DOCUMENT EXTRACT
This section covers how testing was conducted to evaluate the performance of each Neural Network. Before training, 20 randomly selected audio files from each language’s training directory (eg: 20 for French, etc...) were removed. These files are used as sample data to evaluate the Neural Network. Testing was performed every time when there was a change to the Neural Network, whether it was a change of training data and/or change of Neural Network architecture. Multiple attempts were necessary to try out different Neural Network architectures such as: HMM (Hidden Markov Model) and SVM (Support Vector Machines). Table 1 shows a list of all attempts that were conducted using the two architectures with three different data sets. The SVM model was only used once since after testing the two models with the same training data sets, HMM performed relatively better as it is a more suited model for timevarying spectral vector such as speech.

A. Testing

When testing the Neural Networks, for the first seven test cases, 20 randomly selected audio files were removed from each language’s training directory. These files are used as sample data to evaluate the Neural Network. Another testing phase using our own voice is then performed for comparison using 10 preset sentences for the same seven test cases. The evaluation is measured by the accuracy of the Neural Network: the percentage of certitude for the classification of a sample speech file. The 10 preset sentences are inputted via the Recorder that was implemented alongside the Neural Network.

SET TASK
Can you transcribe the neural network testing passage above word for word, starting with "When testing the" and going on through "alongside the Neural Network."?

DATASET RECORDS
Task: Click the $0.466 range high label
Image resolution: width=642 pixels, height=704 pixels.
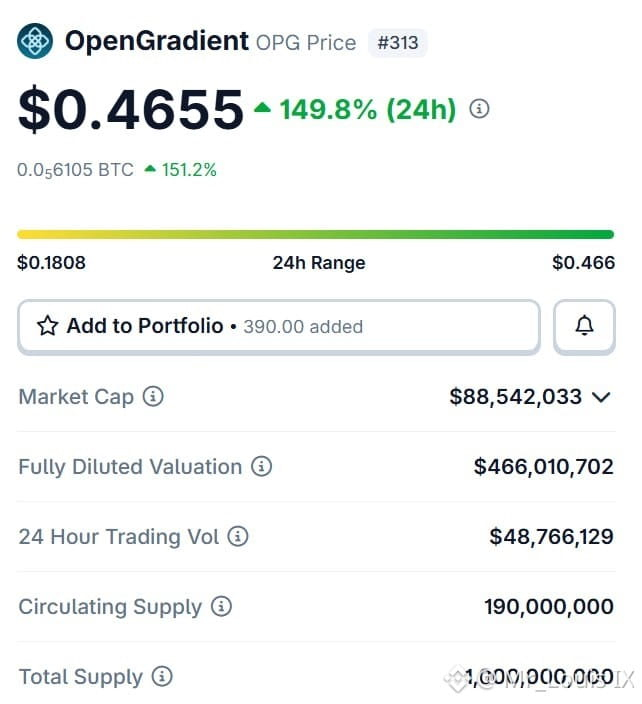Action: [583, 263]
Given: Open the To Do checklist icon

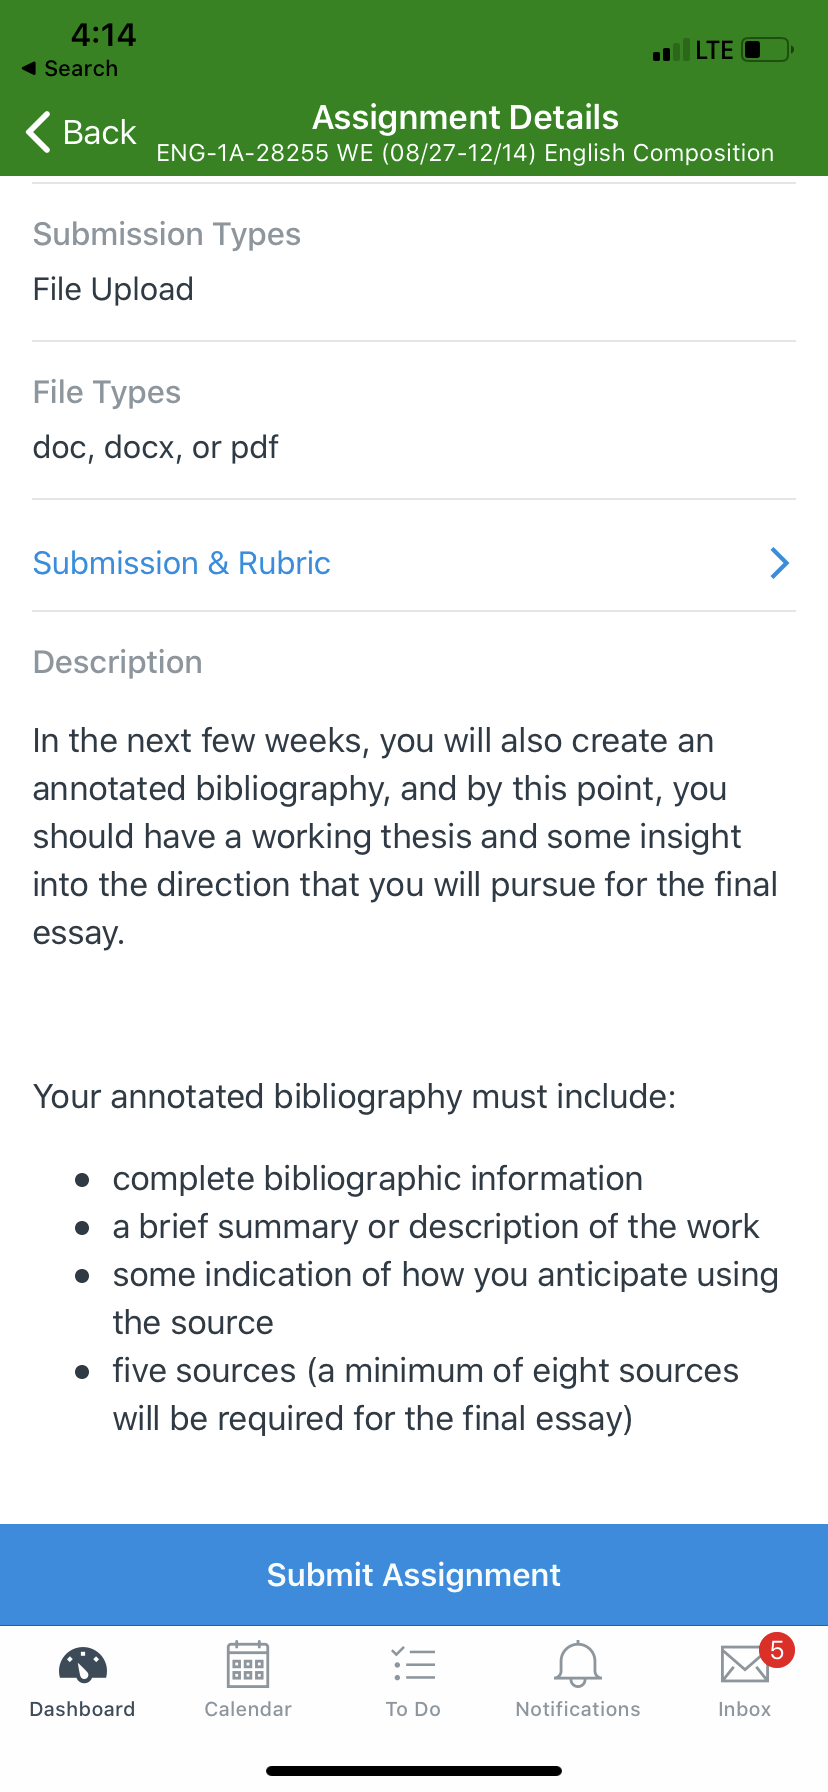Looking at the screenshot, I should coord(413,1665).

WRITTEN ANSWER
When testing the Neural Networks, for the first seven test cases, 20 randomly selected audio files were removed from each language’s training directory. These files are used as sample data to evaluate the Neural Network. Another testing phase using our own voice is then performed for comparison using 10 preset sentences for the same seven test cases. The evaluation is measured by the accuracy of the Neural Network: the percentage of certitude for the classification of a sample speech file. The 10 preset sentences are inputted via the Recorder that was implemented alongside the Neural Network.